I know that the general trend has been a reduction in the number of murders, at this point in time, and there has been a reduction in the number of serious crimes. I think the police force, in the last year and a half, has made some targeted efforts into directly addressing some of the gang communities, especially in the parishes of Clarendon, St Catherine, Kingston and St Andrew. I think the community policing forces have also been enhanced, where they’ve developed a relationship with the people in the community. That has gone a far way in enhancing an overall reduction in the crime rate. There’s still a lot of need for improvement. It’s still too high, and it’s not necessary – I think it’s something that, once we deal with some of the social issues, like the garrison communities, I think we could see a reduction in the overall crime situation throughout Jamaica. We need to address the issue of young people, because major crimes are committed by young males under 30, and if we can find avenues to find gainful employment, to seek some sort of avenue in terms of their interest, and their motivation, I think we will be way ahead of the game. One of the reasons why I think we would want to continue as an administration, is to continue some of the programmes that we have started and that have been shown to be effective, to have some continuity. Now is not the time to break the trend.
We’ve been speaking to candidates about Jamaica’s progress on Caribbean integration. What do you think about that, and what can be done to move forward?
Well, CARICOM has been established for a number of years now.

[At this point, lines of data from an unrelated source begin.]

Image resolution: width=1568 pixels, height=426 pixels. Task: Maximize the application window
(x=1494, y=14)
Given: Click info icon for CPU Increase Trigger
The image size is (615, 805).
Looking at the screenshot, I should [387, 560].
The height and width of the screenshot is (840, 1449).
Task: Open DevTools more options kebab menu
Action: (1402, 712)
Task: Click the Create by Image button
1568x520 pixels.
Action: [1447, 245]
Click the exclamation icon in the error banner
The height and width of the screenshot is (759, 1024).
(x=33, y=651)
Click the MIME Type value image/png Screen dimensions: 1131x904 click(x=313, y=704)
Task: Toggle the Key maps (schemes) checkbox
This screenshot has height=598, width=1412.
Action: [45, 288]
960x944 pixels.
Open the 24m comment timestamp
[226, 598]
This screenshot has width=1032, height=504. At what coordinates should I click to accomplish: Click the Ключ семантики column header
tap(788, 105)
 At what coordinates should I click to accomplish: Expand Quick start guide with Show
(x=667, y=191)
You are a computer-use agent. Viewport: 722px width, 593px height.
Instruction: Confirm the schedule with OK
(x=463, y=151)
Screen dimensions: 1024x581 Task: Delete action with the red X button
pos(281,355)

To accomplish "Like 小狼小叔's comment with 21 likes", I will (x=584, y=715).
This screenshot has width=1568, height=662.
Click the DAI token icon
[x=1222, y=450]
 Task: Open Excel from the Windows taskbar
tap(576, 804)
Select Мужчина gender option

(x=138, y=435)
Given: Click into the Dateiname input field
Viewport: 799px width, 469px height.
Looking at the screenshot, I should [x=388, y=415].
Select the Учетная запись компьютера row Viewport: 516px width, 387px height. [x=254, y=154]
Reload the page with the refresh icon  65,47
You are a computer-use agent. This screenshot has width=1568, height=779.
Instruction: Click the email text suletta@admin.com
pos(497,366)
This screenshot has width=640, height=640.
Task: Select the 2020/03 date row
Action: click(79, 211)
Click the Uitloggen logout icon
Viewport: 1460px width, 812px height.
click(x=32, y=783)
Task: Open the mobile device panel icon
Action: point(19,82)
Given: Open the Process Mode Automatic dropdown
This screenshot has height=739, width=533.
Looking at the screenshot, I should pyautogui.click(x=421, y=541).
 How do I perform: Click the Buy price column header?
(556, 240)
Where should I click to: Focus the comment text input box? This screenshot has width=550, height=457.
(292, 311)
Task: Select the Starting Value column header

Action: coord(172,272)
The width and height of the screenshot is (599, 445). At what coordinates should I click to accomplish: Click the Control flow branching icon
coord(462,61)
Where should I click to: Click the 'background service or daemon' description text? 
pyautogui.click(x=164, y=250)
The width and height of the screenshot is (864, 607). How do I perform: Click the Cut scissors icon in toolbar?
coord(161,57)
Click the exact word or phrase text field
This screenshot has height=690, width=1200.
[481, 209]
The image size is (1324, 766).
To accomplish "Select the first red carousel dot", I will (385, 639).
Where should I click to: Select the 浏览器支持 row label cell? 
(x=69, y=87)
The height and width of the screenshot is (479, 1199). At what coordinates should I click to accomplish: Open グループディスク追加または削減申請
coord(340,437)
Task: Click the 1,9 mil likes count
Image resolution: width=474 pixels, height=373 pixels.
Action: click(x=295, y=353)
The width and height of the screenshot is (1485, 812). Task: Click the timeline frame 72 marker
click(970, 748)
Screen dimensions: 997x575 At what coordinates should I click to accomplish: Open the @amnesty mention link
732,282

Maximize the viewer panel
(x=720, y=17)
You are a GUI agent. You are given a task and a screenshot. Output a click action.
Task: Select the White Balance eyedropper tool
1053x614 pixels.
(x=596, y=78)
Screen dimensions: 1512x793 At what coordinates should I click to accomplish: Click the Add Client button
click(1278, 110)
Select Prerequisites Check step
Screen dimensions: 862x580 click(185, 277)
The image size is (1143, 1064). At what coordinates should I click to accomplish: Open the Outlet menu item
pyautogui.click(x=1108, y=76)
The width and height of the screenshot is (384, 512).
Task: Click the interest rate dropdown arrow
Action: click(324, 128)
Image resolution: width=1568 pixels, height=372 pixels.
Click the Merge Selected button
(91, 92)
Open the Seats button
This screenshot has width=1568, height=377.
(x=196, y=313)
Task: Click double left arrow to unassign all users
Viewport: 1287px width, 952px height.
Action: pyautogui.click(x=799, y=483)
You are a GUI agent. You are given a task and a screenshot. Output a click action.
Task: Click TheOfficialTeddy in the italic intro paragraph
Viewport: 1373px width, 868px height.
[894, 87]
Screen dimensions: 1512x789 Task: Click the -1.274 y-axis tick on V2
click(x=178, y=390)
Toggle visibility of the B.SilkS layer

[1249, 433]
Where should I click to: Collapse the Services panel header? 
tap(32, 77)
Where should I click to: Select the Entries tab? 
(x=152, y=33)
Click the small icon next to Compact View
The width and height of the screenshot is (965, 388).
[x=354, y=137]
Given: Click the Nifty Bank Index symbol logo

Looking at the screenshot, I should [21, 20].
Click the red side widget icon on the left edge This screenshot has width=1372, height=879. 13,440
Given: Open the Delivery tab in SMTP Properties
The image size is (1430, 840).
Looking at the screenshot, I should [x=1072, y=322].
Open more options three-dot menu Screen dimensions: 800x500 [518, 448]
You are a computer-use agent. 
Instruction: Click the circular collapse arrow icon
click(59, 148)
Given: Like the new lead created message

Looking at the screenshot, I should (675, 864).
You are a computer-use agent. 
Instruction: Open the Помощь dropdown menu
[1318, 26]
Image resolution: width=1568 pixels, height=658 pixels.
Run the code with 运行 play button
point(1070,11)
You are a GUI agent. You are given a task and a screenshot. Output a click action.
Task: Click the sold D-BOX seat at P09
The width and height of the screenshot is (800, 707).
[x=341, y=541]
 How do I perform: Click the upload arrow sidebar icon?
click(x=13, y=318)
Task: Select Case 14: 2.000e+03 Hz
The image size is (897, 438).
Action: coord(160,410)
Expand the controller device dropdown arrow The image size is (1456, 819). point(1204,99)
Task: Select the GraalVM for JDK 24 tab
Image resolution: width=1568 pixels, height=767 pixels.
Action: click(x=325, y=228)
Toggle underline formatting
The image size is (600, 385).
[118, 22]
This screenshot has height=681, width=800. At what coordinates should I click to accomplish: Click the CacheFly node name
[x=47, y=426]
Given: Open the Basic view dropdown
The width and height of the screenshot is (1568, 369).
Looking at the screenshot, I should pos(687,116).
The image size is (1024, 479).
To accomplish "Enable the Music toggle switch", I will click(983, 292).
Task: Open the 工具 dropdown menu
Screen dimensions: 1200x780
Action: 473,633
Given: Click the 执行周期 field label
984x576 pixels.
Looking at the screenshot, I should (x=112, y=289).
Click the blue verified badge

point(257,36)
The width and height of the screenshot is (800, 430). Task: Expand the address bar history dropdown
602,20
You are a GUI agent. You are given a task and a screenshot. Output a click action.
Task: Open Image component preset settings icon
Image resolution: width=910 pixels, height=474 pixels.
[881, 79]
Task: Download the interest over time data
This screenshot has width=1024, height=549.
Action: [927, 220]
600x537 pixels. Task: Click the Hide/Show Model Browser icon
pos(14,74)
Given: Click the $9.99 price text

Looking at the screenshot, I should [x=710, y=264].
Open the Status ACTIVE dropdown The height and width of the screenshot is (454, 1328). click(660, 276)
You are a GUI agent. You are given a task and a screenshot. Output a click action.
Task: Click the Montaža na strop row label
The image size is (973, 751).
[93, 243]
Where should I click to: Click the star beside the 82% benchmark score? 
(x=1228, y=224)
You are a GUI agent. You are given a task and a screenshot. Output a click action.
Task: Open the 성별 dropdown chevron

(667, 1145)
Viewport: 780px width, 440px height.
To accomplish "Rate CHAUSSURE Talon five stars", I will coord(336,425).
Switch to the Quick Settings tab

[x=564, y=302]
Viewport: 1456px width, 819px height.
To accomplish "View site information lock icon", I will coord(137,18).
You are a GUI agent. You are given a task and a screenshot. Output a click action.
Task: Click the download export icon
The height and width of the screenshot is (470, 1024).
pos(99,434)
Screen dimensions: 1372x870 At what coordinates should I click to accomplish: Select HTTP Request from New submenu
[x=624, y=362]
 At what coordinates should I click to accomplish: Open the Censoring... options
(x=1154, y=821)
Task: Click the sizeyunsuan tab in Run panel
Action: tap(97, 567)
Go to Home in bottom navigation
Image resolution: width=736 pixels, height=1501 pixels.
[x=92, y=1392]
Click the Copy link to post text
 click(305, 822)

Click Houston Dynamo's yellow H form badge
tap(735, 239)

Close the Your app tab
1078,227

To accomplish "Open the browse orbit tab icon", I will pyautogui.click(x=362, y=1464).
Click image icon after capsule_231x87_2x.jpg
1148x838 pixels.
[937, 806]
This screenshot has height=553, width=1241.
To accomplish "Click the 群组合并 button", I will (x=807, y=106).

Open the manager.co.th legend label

I think we have a lot of dreams, in terms of where we want to see the Caribbean go forward. Inspired by the success of the University of the West Indies, and how collaborative and successful a venture that was, in terms of bringing the Caribbean together – and it is still a very strong, vibrant institution that continues to grow, I would hope that we would reach that in terms of our economic policy development, or our regional growth as a group together. I think that in our world environment, we all recognize that we have to be unified – our small little island states are going to be lost, especially with the bigger economies that are on lock now.
I think that in our world environment, we all recognize that we have to be unified – our small little island states are going to be lost.”
We also recognize what happened in Europe in terms of the Euro, because of the lack of cohesion and transparency. We are now seeing an unevenness in terms of the economic stability of the individual countries. I think we also need to learn our lessons from that, in terms of ensuring that where we’re going, there is an equal undertaking and footing in terms of how we bear the weight, proportional to what our requirements and our needs and desires are. At the same time, as a Caribbean community that we all identify with internally, we need to ensure that we are recognized as such, and recognized as a unified group.